The process of kiddush hachodesh as described in the Torah involves beis din declaring rosh chodesh based on witnesses’ testimony or beis din’s own observation of the new moon’s appearance. Our present calendar, however, is based on calculations of when the moon will appear -- we have no beis din which declares rosh chodesh and no witnesses coming forward to testify. What gives our calendar validity? Ramban in his comments to Sefer haMitzvos (153) explains that when Hillel II formalized the cheshbon/calculations that would predict all future roshei chodesh, his beis din in effect did a kiddush hachodesh for all those future events. Rambam disagrees and writes that it is the observance of rosh chodesh by the Jewish community, meaning the community in Eretz Yisrael (an important aside: the Rambam tells us that there will always be a remnant of the Jewish people in Eretz Yisrael), which effectively makes it rosh chodesh. According to the Rambam, if rosh chodesh is a function of observance by the people, what are we to make of all the halachos describing beis din’s role in vetting witnesses and declaring rosh chodesh?

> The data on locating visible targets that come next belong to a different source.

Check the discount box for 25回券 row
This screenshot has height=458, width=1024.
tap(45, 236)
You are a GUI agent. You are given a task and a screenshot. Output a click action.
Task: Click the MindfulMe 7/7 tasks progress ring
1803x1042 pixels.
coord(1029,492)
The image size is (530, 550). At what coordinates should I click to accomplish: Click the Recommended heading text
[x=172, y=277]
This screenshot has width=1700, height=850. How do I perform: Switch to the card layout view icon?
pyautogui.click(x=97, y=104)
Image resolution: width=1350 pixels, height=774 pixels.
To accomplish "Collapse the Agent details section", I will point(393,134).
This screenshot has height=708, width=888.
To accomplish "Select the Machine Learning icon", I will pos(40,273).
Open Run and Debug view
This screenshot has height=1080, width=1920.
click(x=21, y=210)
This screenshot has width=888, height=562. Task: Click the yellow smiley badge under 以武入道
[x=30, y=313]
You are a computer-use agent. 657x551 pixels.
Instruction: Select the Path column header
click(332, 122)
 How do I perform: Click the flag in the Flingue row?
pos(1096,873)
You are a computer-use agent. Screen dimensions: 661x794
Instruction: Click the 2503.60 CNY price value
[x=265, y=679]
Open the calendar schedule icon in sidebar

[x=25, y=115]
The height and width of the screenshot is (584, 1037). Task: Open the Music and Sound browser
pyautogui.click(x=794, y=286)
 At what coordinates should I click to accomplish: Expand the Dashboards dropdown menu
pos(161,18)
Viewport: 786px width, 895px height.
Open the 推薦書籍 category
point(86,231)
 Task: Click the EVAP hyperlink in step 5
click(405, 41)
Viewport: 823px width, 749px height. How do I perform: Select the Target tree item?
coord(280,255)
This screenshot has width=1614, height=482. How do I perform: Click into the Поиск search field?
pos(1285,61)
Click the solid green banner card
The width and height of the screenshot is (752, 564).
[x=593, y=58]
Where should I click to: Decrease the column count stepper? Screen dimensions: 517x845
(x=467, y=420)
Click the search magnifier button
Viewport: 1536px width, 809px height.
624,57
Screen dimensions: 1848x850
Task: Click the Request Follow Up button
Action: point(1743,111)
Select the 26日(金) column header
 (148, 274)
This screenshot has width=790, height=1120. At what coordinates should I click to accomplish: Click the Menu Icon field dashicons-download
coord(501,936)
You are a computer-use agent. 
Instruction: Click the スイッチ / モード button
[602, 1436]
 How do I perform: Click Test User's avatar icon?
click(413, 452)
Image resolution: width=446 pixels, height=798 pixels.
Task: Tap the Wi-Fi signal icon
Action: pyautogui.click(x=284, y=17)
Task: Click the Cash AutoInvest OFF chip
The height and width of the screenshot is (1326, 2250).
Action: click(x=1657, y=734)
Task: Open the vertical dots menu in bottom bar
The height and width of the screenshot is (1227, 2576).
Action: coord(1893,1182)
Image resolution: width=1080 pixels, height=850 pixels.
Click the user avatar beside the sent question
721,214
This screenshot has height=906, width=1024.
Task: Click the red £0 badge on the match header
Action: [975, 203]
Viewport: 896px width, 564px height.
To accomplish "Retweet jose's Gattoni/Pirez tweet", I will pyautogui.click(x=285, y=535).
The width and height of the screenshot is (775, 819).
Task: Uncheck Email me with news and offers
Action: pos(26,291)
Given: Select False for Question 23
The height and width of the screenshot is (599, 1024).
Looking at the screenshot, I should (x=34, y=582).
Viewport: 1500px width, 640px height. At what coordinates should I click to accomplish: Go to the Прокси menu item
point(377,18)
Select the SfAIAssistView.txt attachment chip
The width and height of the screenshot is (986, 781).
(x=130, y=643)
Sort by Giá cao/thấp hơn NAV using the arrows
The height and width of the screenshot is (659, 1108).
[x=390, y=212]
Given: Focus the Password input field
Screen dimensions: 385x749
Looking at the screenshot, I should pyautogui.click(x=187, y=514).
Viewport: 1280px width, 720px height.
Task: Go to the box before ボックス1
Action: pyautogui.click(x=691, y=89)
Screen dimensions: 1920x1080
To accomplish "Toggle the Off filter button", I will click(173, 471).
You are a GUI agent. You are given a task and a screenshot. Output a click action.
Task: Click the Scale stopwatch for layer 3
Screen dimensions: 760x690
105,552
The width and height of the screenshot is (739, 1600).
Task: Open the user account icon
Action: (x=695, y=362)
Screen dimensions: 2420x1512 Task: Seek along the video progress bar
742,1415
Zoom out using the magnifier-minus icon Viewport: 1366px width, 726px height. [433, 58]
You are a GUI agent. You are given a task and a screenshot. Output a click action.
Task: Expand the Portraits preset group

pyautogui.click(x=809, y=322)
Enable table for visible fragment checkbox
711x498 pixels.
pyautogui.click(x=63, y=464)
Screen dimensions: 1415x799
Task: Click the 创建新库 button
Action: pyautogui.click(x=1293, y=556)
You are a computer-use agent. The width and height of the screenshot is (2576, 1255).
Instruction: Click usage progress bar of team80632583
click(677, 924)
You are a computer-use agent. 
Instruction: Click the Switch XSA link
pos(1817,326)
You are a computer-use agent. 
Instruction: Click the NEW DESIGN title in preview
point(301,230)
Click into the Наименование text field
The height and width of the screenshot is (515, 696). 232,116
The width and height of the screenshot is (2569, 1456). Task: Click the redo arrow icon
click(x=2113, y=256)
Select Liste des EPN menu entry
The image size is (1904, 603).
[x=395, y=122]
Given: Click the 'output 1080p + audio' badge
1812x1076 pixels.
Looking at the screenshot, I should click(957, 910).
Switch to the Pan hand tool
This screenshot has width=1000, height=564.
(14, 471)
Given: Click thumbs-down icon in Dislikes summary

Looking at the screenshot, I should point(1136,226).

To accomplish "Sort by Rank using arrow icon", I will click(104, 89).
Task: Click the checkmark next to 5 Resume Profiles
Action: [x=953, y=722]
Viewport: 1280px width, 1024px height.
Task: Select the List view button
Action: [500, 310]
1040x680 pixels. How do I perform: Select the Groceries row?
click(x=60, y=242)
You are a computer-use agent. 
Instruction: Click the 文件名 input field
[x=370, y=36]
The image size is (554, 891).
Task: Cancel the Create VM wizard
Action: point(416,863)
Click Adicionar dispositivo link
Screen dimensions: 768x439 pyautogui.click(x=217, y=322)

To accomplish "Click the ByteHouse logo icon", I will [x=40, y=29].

R’ Soloveitchik in an essay in Koveitz Ch. Torah distinguished between two roles of beis din. We are familiar with the role of beis din acting as a judicial body, but beis din also serves a secondary role as the representatives of klal yisrael. Where halachos call for a consensus of the people, this consensus is not measured by popular vote, but is reflected in the action of beis din (sanhedin in particular). The halachos of rosh chodesh that speak of a declaration by beis din in concert with the nasi being present reflects this role. Rosh chodesh is established by the people; beis din is simply their representative.
Based on this analysis of the Rambam, I think we can perhaps suggest an explanation of why Rashi cites a pasuk to justify lo te’hey shemiya gedolah m’reiya in the context of kiddush hachodesh. True, lo te’hey shemiya gedolah m’reiya applies in other contexts, even in capital cases, but in those other areas the substitution of beis din’s own observation for witnesses’ testimony is part and parcel of the judicial process of establishing the facts of the case and deciding on a verdict. Rashi felt compelled to cite a pasuk to justify lo te’hey shemiya gedolah m’reiya, allowing private observation in place of public testimony, even in the context of kiddush hachodesh, where beis din serves not as judges, but as representatives.
(See Moadim u'Zmanim vol 1 for a different explanation of Rashi).